A.2. Factos dados como não provados
Com relevo para a decisão, não existem factos que devam considerar-se como não provados.
A.3. Fundamentação da matéria de facto provada e não provada
Relativamente à matéria de facto o Tribunal não tem que se pronunciar sobre tudo o que foi alegado pelas partes, cabendo-lhe, sim, o dever de selecionar os factos que importam para a decisão e discriminar a matéria provada da não provada (cfr. art.º 123.º, n.º 2, do CPPT e artigo 607.º, n.º 3 do CPC, aplicáveis ex vi artigo 29.º, n.º 1, alíneas a) e e), do RJAT).

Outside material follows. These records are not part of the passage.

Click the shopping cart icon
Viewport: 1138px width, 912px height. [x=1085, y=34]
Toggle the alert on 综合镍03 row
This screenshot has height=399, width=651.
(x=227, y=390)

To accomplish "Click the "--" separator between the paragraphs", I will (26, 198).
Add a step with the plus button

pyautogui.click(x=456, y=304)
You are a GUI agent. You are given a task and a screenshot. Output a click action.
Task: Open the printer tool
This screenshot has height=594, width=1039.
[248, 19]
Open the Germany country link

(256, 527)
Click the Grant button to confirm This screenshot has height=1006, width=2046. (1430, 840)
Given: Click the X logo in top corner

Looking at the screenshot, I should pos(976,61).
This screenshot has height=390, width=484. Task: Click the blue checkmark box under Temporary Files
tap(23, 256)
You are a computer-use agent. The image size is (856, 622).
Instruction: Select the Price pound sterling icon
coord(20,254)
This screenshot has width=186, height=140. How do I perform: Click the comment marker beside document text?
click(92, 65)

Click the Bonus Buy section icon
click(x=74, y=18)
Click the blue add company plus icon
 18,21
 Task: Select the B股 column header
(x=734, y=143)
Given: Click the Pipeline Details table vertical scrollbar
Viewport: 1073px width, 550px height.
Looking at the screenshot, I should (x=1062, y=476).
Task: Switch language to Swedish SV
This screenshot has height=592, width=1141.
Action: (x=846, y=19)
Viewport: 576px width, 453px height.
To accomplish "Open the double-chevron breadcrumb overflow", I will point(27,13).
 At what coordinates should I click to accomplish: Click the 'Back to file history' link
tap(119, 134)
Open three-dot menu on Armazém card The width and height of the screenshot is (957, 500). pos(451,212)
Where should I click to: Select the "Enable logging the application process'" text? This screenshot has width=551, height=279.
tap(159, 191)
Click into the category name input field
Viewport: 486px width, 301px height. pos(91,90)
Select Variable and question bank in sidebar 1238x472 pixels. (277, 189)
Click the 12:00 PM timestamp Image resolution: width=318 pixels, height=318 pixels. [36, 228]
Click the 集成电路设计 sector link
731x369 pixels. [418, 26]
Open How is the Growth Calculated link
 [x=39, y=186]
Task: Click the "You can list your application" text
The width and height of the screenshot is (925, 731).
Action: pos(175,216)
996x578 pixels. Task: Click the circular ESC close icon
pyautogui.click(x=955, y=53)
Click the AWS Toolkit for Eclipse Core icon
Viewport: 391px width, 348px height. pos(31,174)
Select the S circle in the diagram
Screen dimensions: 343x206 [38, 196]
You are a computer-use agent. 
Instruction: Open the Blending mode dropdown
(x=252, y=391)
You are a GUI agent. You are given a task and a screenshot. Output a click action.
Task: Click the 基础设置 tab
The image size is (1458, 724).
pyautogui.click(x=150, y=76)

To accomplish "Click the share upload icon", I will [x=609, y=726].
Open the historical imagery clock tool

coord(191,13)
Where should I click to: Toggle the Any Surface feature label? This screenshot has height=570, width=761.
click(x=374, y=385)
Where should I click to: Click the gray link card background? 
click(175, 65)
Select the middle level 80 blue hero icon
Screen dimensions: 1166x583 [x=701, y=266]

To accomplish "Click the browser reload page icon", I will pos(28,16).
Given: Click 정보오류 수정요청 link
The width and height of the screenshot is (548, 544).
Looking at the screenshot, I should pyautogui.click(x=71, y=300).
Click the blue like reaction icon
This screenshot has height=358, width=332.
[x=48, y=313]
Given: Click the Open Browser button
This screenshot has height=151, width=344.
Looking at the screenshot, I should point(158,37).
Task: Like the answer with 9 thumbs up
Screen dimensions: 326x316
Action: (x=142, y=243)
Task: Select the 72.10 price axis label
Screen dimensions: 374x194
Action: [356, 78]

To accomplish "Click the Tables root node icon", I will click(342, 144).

Deste modo, os factos pertinentes para o julgamento da causa são escolhidos e recortados em função da sua relevância jurídica, a qual é estabelecida em atenção às várias soluções plausíveis da(s) questão(ões) de Direito (cfr. anterior artigo 511.º, n.º 1, do CPC, correspondente ao actual artigo 596.º, aplicável ex vi artigo 29.º, n.º 1, alínea e), do RJAT).
Assim, tendo em consideração as posições assumidas pelas partes, à luz do artigo 110.º/7 do CPPT, a prova documental e o PA juntos aos autos, bem como a prova testemunhal produzida consideraram-se provados, com relevo para a decisão, os factos acima elencados, tendo em conta que, como se escreveu no Ac. do TCA-Sul de 26-06-2014, proferido no processo 07148/13[1], “o valor probatório do relatório da inspecção tributária (...) poderá ter força probatória se as asserções que do mesmo constem não forem impugnadas”.
Não se deram como provadas nem não provadas alegações feitas pelas partes, e apresentadas como factos, consistentes em afirmações estritamente conclusivas, insusceptíveis de prova e cuja veracidade se terá de aferir em relação à concreta matéria de facto acima consolidada.
B. DO DIREITO
Em causa, na presente acção arbitral está, em primeira linha, a questão de saber se a marca C... e os activos a ela associados deverão, ou não, ser considerados um activo intangível com duração finita e limitada e, portanto, sujeitos a amortizações e depreciações que poderão ser reconhecidas como custo fiscalmente relevante.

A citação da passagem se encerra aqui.